Howdy pssed tone cannt spell either hehehe
To answer your question...
I want to brew an Australian malt lager with with german noble hop.
Thinking of a single decoction, but not sure if its suitable to aussies well modified malts.
Also is all aussie malts still 2-row or have they gone six row?
 
Howdy pssed tone cannt spell either hehehe
To answer your question...
I want to brew an Australian malt lager with with german noble hop.
Thinking of a single decoction, but not sure if its suitable to aussies well modified malts.
Also is all aussie malts still 2-row or have they gone six row?

afaik, we're still getting two row. I think you could pull a decoction and not totally destroy head retension if you only pull a small amount. I prefer to use a bit of melanoidin malt and let the maltster do the work.
 
Ah fooohk you say hey...
I tought that decoction was to emprove the head an d the toalt amalyze effect oph the mash.

Cheers for the response yer old wolf
And bye the'er way
Will the melanoidin add alot of flavour to a lager??
Got to read up some more darrrn
 
Just filled me brain on melanoidin malt and believe these are expexted to used in small amounts and malters are not very concerned of quality.

I believe an Aussie malt with Kolch recipe coming on
 
Ah fooohk you say hey...
I tought that decoction was to emprove the head an d the toalt amalyze effect oph the mash.

Cheers for the response yer old wolf
And bye the'er way
Will the melanoidin add alot of flavour to a lager??
Got to read up some more darrrn

Decoctions only really help with (deliberately) undermodified malts. We get fully modified malt here, so decocting can actually harm the profile of the beer. I have only tried it once, back in my partial days, and didn't notice enough difference to continue the method. ymmv.
 
I think you could pull a decoction and not totally destroy head retension if you only pull a small amount.
What is it about the process of decoction that destroys head retention?

I always thought it was the rest in the 50-55C range which had this effect, not the decocting itself.

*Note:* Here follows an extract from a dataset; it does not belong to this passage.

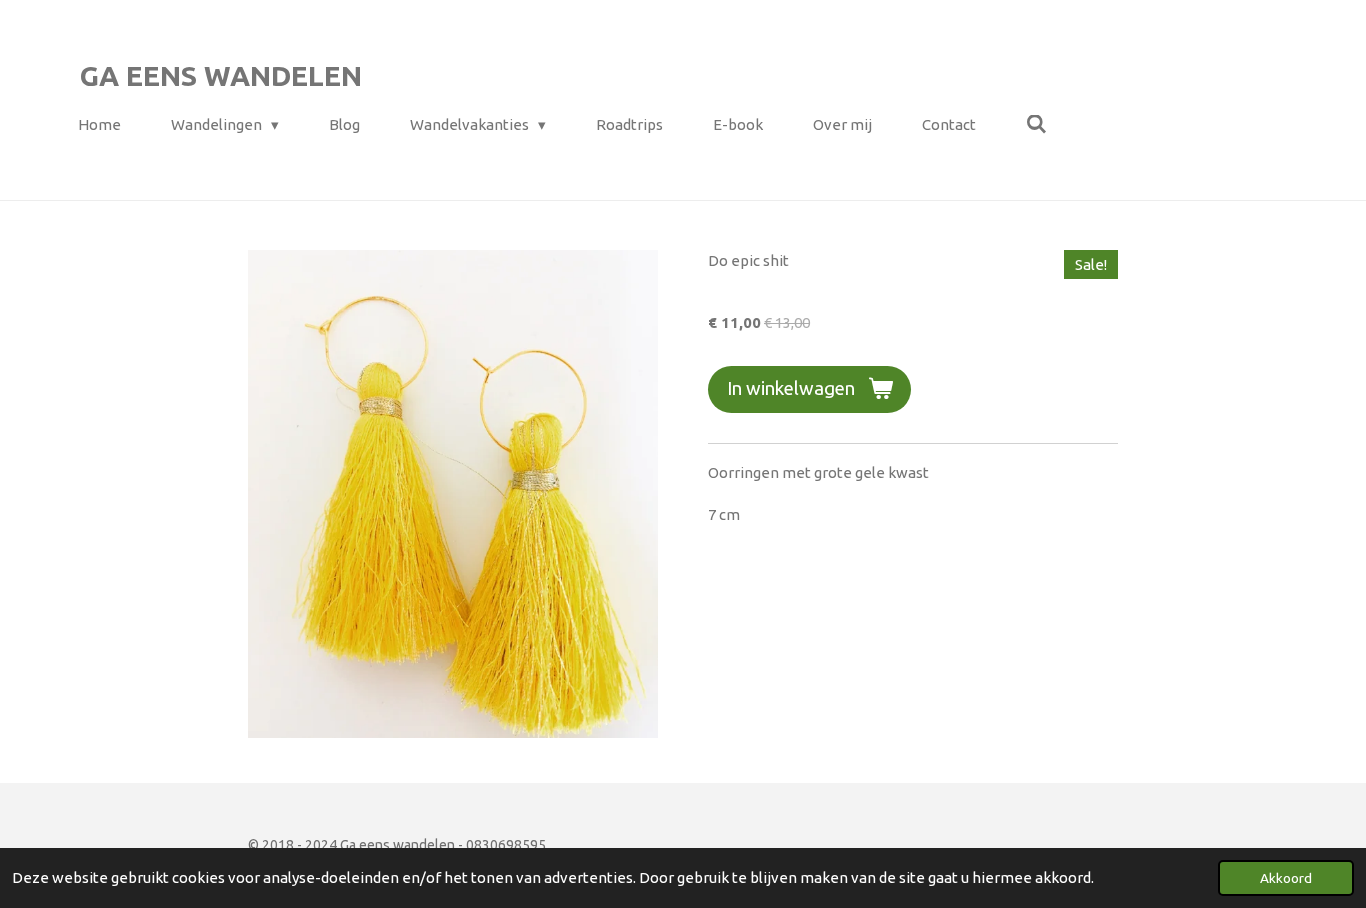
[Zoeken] (1036, 124)
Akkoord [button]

So all you would have to do to avoid destroying head retention and mouthfeel is not have a rest at these temperatures. Kunze's two-step decoction mash for modern malts is outlined in this great HBD post. The rests are at 62C, 70C and 77C.

Decoctions only really help with (deliberately) undermodified malts.
Decoctions aren't solely a means of extracting sugars from malt. Obviously there's no longer a need to decoct, but they do add their own flavour via Maillard reactions. Obviously it's up to the individual brewer to decide whether that flavour is worth the extra effort and/or sufficiently different from what you can get from melanoidin/Munich/cara malts. But the point is that they do have an effect; how much of an effect is clearly a matter of debate. :D
 
I'll go non-scientific. I've done quite a few decoction mashes (single and double) and have failed to notice any great difference to warrant the process being undertaken in the first place. These days I'd rather just sub some Munich malt for pils malt or similar.

OTOH It does always seem to lend "something" to a Hefeweizen for what reason I'm not sure. So If I make a wheat I always try (but sometimes don't bother) to do at least a single decoction mash.

Warren -
 
ahhhhh that wasnt me.

we had a bit of a piss up last night.

looks like the kids found the website and i didnt log off on this computer.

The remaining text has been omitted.